TASK SET ▸
A. According to the passage about Haugesund, how far is the town from the city of Stavanger?
B. Translate this sentence from the passage about Haugesund into Spanish: "The town is located along the Karmsundet strait on the southwest coast of Norway."
C. List every area figure in square kilometers that the passage about Haugesund gives, along with what each one measures.

EXERCISE PASSAGE ▸
Town in Rogaland, Norway

Haugesund (/no/) is a town in Haugesund Municipality in Rogaland county, Norway. The town is located along the Karmsundet strait on the southwest coast of Norway. The town lies about 60 km north of the city of Stavanger and about 120 km south of the city of Bergen.

The 21.42 km2 town has a population (2025) of and a population density of 2210 PD/km2. The town of Haugesund dominates the landscape of the area. About 15.54 km2 of the municipality (about 21% of the municipality) is covered by the urban area of the town of Haugesund. The remaining area of the municipality (about 79% of the land area) is very rural. The portion of the municipality including the urban town of Haugesund has about 37,600 residents, while the rural portion of the municipality has about 1,000 residents. The town of Haugesund has grown to the south, so a portion of the urban town crosses over into Karmøy Municipality. The 5.88 km2 area of the town located in Karmøy has about 9,700 residents.

==Location==
The town is situated on the strategically important Karmsundet strait through which ships can pass without traversing heavy seas. In the early years, the coastal waters off Haugesund were a huge source of herring, and the town grew accordingly. Despite being barely a village back then, King Harald Fairhair lived at Avaldsnes, very close to the modern town of Haugesund. In the last decades, the town, like its neighbours, has been turning towards the petroleum industry, with the herring being long gone.

DATA PROVIDED ▸
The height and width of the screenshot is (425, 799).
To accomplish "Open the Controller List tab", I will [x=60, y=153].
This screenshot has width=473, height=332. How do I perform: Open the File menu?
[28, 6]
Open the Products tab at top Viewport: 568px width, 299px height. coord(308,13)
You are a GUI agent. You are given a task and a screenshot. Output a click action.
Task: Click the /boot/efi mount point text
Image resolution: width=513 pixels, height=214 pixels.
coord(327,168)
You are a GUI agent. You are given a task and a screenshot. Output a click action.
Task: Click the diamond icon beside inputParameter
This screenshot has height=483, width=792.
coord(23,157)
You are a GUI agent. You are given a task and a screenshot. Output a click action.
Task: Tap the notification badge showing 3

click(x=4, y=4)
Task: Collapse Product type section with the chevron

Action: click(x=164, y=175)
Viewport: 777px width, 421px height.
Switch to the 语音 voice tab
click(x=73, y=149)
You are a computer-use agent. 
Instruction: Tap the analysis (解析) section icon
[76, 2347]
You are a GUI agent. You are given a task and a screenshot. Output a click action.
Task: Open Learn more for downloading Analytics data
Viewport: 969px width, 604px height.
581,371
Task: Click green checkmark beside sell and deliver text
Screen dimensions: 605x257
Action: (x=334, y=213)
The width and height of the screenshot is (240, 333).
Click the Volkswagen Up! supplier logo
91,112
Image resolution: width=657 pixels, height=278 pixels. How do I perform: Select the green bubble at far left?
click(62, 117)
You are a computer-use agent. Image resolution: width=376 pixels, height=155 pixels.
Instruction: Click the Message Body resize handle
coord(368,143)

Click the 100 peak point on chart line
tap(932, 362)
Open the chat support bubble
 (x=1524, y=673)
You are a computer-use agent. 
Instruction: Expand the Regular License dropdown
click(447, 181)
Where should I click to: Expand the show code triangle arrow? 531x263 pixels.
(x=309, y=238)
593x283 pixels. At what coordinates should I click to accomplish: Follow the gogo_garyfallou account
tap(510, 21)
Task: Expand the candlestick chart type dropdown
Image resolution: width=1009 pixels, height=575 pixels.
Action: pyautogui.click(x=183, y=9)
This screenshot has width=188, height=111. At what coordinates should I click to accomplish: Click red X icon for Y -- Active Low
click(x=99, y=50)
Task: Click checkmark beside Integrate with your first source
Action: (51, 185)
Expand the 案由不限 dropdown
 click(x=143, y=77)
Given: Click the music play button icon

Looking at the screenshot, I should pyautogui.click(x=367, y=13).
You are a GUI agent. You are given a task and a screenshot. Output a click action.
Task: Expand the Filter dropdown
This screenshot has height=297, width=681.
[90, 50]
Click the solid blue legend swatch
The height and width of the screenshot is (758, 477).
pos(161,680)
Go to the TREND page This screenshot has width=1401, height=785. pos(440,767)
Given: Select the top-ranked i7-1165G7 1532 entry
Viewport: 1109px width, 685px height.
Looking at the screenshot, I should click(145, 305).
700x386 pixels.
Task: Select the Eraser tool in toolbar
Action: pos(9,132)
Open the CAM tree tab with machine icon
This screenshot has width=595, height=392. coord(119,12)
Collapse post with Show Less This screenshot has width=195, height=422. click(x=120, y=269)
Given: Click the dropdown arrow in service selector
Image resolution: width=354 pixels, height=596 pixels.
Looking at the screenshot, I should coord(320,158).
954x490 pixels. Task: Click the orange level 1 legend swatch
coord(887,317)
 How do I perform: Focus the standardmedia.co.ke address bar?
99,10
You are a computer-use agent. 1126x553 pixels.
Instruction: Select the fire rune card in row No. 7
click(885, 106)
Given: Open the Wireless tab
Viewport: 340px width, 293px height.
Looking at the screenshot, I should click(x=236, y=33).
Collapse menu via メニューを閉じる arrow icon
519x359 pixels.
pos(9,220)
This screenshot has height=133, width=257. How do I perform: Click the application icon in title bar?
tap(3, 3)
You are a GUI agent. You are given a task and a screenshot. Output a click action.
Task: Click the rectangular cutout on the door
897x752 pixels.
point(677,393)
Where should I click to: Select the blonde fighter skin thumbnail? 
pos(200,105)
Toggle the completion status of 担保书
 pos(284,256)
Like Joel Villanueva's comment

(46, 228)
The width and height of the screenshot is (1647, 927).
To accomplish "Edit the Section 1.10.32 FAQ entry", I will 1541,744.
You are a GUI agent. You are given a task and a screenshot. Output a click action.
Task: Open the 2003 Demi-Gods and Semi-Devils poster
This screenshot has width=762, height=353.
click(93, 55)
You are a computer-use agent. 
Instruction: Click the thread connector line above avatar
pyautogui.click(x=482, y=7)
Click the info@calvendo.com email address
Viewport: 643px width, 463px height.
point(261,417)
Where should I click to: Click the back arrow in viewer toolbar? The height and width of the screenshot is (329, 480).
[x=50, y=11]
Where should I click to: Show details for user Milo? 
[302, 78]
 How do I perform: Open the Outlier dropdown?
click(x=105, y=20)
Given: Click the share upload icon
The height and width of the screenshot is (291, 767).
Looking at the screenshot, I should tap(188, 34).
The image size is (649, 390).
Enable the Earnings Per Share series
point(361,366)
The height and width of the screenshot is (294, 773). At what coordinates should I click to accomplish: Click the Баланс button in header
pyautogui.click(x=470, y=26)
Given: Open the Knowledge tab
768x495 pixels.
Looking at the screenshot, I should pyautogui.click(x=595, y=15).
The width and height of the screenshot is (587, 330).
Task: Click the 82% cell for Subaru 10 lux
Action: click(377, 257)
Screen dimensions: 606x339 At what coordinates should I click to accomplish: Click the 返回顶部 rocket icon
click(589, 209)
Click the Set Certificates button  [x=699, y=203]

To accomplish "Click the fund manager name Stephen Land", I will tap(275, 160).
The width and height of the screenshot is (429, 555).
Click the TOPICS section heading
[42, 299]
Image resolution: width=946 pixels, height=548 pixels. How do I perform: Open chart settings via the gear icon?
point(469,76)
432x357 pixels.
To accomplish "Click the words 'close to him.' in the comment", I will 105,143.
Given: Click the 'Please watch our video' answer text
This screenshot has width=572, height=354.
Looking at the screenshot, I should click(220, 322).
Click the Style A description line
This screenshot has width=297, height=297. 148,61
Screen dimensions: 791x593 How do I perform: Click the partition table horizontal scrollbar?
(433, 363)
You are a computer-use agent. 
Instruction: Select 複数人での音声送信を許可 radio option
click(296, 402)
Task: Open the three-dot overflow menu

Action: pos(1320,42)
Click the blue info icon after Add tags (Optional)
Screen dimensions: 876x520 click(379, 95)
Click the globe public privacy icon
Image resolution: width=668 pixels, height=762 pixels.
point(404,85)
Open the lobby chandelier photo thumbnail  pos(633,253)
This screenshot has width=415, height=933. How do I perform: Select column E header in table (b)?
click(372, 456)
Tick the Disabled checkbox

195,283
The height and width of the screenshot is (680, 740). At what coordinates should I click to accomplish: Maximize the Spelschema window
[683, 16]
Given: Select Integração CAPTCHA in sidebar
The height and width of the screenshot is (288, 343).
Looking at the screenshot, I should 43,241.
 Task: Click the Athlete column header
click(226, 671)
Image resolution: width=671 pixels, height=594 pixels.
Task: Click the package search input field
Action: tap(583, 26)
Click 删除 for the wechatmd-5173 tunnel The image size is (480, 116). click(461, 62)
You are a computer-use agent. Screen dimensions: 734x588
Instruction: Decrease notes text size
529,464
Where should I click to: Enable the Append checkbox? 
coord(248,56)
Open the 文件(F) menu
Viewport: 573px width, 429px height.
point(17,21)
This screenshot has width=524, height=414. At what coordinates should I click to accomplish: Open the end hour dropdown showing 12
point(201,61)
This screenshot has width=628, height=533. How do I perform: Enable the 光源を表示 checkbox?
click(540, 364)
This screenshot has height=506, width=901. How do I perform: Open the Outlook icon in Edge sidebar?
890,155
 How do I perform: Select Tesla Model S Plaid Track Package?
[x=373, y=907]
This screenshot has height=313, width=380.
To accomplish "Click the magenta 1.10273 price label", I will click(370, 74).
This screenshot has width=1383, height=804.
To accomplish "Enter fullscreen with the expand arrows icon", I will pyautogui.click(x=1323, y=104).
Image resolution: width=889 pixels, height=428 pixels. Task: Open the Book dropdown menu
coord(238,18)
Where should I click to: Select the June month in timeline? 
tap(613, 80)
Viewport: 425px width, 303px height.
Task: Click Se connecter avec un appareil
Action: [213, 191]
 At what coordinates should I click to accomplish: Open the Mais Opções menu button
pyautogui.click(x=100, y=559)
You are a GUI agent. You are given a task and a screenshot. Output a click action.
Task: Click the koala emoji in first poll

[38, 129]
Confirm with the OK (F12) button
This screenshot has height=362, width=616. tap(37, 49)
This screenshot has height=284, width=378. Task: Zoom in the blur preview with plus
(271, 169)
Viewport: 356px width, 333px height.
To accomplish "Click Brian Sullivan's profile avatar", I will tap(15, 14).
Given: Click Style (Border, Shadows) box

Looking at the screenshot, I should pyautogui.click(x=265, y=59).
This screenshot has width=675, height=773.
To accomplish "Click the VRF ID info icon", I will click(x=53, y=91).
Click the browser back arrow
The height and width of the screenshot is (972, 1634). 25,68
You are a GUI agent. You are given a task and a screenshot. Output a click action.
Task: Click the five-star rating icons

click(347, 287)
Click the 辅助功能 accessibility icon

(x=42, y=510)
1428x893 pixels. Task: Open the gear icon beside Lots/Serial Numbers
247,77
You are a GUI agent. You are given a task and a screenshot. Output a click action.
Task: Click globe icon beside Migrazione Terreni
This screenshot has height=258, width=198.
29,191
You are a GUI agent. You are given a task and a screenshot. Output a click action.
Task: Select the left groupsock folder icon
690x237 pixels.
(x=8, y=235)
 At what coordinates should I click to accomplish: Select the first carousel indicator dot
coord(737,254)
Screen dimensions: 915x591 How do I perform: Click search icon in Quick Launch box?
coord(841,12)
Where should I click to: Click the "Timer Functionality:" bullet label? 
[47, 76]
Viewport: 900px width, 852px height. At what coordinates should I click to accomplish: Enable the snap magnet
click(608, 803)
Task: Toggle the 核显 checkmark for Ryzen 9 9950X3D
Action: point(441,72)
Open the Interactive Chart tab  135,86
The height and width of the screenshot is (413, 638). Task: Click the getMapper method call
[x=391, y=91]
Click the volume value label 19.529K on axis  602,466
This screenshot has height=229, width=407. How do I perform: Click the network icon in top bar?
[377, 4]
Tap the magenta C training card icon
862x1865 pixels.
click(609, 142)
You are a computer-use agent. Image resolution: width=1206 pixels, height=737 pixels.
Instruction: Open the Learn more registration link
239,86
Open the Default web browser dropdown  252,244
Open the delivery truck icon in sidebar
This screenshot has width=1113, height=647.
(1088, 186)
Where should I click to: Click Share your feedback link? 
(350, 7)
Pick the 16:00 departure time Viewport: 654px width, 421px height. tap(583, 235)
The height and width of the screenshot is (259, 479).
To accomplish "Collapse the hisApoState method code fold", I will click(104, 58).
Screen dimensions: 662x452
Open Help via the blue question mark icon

RESPONSES PER TASK ▸
A. About 60 km north of Stavanger.

B. La ciudad está situada a lo largo del estrecho de Karmsundet, en la costa suroeste de Noruega.

C.
- 21.42 km2: the town of Haugesund
- 15.54 km2: the part of the municipality covered by the urban area of the town
- 5.88 km2: the area of the town located in Karmøy